Los ojos de todos los astrónomos, aficionados y profesionales, miran hoy al cielo. El culpable es "Florence", el asteroide más grande que pasa cerca de nuestro planeta desde que se tienen registros: 7,7 millones de kilómetros, unas 18 veces la distancia que nos separa de la Luna. 'A tiro de piedra', en términos siderales.
"Aunque muchos asteroides conocidos han pasado más cerca de la Tierra de lo que lo hará "Florence", todos eran más pequeños", explica Paul Chodas, director del Centro de Estudios de Objetos Cercanos de la Agencia Aeroespacial de EE.UU. (NASA).
Con un diámetro de 4,4 kilómetros (según las mediciones del telescopio espacial Spitzer, de la NASA") y una velocidad aproximada de 13,53 kilómetros por segundo, el paso de "Florence" constituye una oportunidad única para la observación astronómica pues el objeto espacial no volverá a pasar por cerca de nuestro 'vecindario' hasta dentro de casi 500 años, en el 2500.
Será necesario al menos un telescopio pequeño para poder divisar su fugaz paso por nuestros cielos, como recuerda el astrónomo italiano Luca Izzo, del Instituto Astrofísico de Andalucía: "No podrá ser visible a simple vista".

Debido a su tamaño, poco menos de la tercera parte del asteroide que acabó con los dinosaurios, si "Florence" impactara contra la Tierra, "originaría un cráter de unos 58 kilómetros de diámetro y generaría una increíble explosión equivalente a 10 millones de bombas atómicas. Además provocaría un terremoto posterior que podría llegar al valor 9 en la escala Richter", explica Izzo.

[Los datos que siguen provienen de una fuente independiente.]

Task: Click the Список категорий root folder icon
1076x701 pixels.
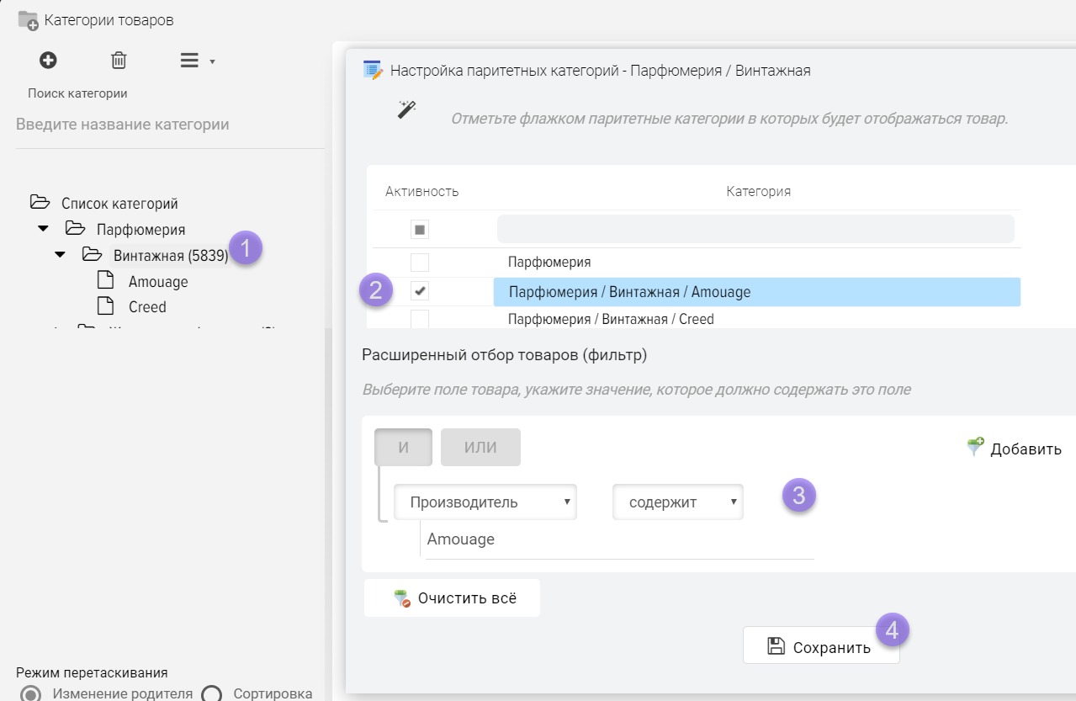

Afortunadamente no existe peligro de colisión, tal y como han indicado los científicos.
Según explicó la agencia aeroespacial, su paso se aprovechará específicamente para realizar proyecciones de imagen de radar desde el sistema de radar de Goldstone, en California, y el observatorio de Arecibo, en Puerto Rico, entre otros.

Las imágenes de radar resultantes mostrarán el tamaño real de "Florence" y también podrían revelar detalles de la superficie tan pequeños como unos 10 metros. Esto permitirá conocer su tamaño con mayor detalle, así como su topografía, rotación, textura y su trayectoria orbital de manera más precisa.
"Florence" fue descubierto en 1981 por Schelte “Bobby” Bus, y recibió su nombre de Florence Nightingale, estadística británica que profesionalizó la enfermería, y que vivió entre 1820 y 1910.